The US response to being attacked by Japan during World War II was to round up all Americans of Japanese ancestry, along with all Japanese living in the USA and confine them to internment camps. There was no vetting process, and so little humanity. It’s not the only over-reaction in the name of protecting the American people in the 20th century, but remains a moment of national shame. Still best known for the role he played in Star Trek during the 1960s, George Takei was five when his family was among those rounded up, his mother born in California to Japanese immigrants and his father an immigrant himself as a teenager over twenty years previously.

No exact breakdown of the writing duties is provided for what’s partly Takei’s own experiences and partly the historical background. The narrative is Takei’s own voice, switching between a 2014 Ted Talk and a 2017 talk given at the F.D.R. Museum and Presidential Library, both providing some of the experience. What’s clearly transmitted is the effort made by his parents to conceal their own fears from their young children. By the time they were transported by train from California to Arkansas they’d lost their homes, their belongings, their freedom and their dignity. The injustice is extremely emotive, with Harmony Becker’s simple black and white illustrations drawing some of the sting from appalling treatment.

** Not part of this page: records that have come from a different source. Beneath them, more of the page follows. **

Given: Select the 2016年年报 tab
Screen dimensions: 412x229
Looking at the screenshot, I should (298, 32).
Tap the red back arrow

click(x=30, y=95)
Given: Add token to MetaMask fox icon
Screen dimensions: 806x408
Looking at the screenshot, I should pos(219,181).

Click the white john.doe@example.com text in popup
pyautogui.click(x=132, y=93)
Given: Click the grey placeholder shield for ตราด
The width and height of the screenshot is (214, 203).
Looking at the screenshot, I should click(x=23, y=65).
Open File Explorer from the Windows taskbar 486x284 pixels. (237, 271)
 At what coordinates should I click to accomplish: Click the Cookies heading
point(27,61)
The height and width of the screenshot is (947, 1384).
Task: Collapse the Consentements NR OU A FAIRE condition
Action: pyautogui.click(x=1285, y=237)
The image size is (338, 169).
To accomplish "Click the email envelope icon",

They Called Us Enemy conveys the political hypocrisy well, not only using the inflammatory language of the times, but also the devious procedures whereby people were unjustifiably confined, then able to earn their freedom by swearing allegiance to the people who’d imprisoned them. Some had been denied American citizenship when applying in the 1930s, and the repression continued throughout the war. Eventually internment became an early and completely unheeded lesson for the US in how the lack of justice is a powerful tool of radicalisation. Restitution was made, but too little and too late.

While he was young enough that a lot passed him by when in the internment camps, Takei rapidly learned how the way he looked could induce immediate prejudice as he attended school, and his experiences developed an activism that persists late into his life. Those interested in celebrity aspects of his adult career are fed a brief recap as They Called Us Enemy runs to a close, but it feels a tacked on concession until it leads into Takei’s first dealing with the topic of internment in a stage play. Although largely defined to most by his acting career, this graphic novel cogently explains how Takei himself has been defined by his youth. It’s a moving and blood boiling read, and Takei’s powerful recollections deserve a wide audience when walls are again being built in the USA, the now familiar tactic of demonising a certain group of people callously being used by manipulative politicians stoking the worst of American ignorance.